### Assignment
Each line of the data below that carries the word "column" needs to be copied.

(Saved data entries)

————

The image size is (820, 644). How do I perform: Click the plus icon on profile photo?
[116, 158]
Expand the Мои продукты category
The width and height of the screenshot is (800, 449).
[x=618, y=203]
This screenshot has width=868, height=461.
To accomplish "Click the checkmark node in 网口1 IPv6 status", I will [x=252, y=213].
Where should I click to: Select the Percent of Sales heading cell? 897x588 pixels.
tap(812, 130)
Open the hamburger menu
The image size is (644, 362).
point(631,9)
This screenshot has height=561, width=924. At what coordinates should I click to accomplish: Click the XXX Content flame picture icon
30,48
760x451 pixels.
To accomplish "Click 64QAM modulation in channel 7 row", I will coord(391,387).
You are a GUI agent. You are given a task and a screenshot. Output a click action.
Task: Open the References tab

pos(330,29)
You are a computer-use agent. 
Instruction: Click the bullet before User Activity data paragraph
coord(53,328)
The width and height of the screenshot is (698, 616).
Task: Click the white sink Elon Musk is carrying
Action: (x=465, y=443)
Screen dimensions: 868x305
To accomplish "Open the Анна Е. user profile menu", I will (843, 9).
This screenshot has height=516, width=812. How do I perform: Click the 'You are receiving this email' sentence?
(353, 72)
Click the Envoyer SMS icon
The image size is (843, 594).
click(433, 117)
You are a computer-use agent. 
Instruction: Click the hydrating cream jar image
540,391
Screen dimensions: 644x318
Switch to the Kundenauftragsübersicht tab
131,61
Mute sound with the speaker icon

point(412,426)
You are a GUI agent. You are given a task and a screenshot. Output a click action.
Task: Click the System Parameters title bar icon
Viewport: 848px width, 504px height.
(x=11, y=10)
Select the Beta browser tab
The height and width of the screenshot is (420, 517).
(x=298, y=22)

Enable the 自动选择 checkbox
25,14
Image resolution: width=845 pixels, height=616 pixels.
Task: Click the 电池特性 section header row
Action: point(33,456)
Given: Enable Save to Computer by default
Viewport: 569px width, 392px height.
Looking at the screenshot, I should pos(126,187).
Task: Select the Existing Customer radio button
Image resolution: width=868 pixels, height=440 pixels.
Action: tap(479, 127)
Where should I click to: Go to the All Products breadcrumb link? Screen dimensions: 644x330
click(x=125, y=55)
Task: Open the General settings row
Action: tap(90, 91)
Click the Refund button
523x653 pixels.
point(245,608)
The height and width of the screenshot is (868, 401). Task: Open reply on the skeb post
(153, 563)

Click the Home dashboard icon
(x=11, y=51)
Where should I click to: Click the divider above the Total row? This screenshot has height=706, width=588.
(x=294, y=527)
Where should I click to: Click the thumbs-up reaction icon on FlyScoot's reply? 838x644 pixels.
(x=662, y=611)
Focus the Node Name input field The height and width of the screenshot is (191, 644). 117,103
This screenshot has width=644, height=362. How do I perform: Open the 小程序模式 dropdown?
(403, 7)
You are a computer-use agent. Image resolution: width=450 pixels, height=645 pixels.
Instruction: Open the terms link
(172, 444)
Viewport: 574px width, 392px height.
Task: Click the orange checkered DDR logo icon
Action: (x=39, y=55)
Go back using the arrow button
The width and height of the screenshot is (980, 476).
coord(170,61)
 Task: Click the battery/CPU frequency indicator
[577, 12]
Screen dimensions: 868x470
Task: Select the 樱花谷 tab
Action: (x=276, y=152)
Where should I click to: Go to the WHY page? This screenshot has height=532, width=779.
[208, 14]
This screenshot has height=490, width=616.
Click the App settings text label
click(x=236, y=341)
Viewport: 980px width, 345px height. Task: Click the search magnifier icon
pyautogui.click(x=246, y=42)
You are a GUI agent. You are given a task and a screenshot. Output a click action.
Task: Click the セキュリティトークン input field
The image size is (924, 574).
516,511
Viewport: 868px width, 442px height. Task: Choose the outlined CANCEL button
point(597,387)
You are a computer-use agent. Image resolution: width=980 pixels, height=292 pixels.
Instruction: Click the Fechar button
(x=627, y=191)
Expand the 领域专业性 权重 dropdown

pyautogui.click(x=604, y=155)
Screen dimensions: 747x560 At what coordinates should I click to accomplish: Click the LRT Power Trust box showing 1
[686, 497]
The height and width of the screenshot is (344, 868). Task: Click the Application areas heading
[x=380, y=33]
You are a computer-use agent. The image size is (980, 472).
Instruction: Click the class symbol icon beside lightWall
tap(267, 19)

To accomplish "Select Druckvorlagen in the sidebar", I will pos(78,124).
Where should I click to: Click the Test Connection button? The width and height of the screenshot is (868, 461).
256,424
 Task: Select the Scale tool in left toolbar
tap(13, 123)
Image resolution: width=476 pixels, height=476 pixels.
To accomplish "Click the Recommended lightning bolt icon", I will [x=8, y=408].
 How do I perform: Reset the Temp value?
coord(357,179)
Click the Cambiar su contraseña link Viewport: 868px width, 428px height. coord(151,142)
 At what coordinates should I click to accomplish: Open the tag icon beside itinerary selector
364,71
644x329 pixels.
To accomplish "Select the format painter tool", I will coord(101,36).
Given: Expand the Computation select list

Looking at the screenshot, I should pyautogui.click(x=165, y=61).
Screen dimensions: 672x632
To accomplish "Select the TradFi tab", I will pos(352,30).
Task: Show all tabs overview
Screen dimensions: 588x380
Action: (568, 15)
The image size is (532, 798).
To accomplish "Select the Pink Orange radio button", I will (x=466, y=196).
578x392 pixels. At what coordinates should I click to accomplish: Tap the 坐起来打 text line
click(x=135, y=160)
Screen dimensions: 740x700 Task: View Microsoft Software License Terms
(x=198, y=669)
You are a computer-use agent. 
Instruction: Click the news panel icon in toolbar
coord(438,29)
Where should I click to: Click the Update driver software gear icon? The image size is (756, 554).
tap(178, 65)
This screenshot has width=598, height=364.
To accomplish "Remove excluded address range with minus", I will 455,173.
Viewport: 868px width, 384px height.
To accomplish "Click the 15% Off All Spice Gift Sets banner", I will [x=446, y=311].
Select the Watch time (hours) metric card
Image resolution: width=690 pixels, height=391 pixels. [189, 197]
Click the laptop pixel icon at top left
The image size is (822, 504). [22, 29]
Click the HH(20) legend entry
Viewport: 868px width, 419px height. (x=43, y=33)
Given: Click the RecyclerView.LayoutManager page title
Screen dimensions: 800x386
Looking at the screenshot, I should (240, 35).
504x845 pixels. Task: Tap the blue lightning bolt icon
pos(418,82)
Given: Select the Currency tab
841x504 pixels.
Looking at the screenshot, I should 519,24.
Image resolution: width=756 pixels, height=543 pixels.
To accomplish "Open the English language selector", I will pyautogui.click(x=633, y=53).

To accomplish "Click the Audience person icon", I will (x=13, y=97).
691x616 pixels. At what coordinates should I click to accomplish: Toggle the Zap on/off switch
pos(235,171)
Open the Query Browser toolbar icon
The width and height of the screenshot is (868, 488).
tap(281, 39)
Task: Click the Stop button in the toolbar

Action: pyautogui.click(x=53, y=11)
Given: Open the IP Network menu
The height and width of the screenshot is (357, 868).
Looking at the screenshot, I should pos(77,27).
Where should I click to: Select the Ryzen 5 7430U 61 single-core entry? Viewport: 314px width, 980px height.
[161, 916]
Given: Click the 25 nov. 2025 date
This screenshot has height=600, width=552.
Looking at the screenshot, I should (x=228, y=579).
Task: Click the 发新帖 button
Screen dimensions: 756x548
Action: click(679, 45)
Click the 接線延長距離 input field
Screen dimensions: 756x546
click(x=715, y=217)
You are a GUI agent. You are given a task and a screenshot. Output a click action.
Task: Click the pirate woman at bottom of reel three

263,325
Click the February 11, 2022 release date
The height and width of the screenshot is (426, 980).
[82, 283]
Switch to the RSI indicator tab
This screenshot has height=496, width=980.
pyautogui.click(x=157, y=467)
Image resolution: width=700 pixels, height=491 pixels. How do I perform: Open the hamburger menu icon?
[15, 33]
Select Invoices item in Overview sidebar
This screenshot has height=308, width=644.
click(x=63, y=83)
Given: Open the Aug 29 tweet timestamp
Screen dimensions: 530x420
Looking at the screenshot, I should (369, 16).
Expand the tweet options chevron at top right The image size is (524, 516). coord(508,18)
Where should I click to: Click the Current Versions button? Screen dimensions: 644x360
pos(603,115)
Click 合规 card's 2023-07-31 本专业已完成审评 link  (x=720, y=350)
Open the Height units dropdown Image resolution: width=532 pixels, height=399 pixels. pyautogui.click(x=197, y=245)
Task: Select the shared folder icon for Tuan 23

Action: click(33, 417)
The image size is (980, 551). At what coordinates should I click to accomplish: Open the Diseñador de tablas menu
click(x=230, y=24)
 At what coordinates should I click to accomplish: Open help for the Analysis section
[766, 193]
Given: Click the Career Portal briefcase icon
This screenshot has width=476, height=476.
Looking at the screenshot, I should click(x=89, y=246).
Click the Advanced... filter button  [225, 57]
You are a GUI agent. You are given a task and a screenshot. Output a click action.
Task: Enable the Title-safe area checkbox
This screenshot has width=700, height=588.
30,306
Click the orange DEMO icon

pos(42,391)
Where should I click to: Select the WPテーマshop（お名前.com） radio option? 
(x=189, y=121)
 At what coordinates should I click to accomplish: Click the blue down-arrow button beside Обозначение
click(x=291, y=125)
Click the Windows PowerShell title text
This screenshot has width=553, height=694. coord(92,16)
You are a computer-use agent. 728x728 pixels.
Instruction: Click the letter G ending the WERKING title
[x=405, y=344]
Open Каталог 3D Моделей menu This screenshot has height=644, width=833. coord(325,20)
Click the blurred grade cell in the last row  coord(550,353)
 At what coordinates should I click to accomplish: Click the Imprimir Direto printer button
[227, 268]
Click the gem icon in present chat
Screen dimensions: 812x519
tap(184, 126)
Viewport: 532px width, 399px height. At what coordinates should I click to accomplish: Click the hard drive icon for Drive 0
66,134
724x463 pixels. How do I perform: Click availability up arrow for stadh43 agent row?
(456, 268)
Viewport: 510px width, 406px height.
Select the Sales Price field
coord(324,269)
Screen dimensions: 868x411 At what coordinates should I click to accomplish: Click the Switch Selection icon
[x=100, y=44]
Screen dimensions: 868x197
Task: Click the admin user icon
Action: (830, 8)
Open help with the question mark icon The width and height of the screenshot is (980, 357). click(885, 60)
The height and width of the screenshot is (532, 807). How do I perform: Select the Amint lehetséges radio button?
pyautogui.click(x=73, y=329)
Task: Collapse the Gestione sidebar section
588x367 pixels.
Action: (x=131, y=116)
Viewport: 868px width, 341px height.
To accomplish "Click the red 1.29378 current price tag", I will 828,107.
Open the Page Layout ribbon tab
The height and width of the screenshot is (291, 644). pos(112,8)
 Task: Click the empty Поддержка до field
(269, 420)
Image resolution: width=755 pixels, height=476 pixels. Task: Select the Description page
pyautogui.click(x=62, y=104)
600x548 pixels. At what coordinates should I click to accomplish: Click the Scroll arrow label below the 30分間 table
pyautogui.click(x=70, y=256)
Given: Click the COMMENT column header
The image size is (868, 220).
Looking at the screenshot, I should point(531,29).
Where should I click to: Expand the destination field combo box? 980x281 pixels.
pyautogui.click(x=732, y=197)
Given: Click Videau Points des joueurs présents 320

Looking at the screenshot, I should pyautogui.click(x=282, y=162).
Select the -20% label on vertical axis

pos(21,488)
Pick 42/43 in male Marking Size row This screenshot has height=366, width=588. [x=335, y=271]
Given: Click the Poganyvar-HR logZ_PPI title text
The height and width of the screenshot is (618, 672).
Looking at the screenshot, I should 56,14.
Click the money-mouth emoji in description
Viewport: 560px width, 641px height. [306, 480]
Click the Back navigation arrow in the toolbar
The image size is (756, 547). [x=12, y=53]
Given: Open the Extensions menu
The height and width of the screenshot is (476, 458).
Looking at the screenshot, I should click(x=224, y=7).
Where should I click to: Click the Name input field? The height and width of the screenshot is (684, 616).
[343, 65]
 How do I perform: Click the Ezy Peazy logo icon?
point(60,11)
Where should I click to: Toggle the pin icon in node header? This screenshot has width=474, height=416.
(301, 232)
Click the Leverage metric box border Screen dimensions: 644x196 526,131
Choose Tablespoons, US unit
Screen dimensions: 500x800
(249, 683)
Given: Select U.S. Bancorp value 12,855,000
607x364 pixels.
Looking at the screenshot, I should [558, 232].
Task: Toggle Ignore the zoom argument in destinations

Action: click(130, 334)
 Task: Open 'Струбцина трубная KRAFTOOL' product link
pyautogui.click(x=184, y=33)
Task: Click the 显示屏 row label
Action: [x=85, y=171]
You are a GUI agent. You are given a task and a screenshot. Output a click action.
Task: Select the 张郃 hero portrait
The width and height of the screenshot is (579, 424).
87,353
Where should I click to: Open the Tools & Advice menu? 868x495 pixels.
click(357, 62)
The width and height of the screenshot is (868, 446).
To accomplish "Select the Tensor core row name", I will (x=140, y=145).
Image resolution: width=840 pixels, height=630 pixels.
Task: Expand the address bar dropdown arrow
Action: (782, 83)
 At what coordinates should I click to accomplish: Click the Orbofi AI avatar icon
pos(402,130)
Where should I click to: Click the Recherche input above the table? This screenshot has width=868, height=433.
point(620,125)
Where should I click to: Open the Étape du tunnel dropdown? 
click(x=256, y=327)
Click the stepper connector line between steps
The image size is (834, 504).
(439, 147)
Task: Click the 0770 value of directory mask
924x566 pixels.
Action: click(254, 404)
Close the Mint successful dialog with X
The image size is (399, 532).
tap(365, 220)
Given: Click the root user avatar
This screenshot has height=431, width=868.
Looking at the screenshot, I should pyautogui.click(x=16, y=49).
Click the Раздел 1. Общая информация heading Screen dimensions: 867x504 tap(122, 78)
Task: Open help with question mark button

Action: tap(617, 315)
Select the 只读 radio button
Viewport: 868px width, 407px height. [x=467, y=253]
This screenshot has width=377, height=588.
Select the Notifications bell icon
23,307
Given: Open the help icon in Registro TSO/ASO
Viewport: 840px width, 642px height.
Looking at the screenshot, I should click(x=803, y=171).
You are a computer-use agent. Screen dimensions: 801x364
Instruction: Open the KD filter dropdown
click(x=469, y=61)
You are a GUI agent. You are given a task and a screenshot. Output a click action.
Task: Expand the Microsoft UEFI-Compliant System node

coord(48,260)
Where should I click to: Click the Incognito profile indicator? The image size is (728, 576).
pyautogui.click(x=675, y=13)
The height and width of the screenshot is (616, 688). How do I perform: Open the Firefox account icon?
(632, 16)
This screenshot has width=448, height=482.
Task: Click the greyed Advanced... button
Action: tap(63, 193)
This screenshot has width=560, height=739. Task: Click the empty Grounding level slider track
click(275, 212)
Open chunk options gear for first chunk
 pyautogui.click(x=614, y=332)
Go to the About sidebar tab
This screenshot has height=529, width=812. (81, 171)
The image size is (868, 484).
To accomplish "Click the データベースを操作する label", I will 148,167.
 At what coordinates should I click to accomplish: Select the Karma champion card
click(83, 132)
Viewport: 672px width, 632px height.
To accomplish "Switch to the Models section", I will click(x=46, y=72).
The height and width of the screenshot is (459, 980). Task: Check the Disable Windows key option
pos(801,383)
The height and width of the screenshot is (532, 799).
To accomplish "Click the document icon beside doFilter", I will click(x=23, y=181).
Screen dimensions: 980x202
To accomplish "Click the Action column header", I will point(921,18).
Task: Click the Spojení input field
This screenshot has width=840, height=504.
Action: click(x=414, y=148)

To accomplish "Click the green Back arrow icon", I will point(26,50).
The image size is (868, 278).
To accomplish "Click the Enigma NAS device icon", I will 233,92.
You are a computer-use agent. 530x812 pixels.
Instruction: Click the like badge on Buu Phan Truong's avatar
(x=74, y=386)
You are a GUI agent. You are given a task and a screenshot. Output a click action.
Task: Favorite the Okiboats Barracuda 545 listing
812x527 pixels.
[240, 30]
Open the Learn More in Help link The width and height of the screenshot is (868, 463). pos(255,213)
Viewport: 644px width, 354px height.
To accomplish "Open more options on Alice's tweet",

————

### Result below
Given: Click the COMMENT column header
To accomplish "Click the Action column header", I will point(921,18).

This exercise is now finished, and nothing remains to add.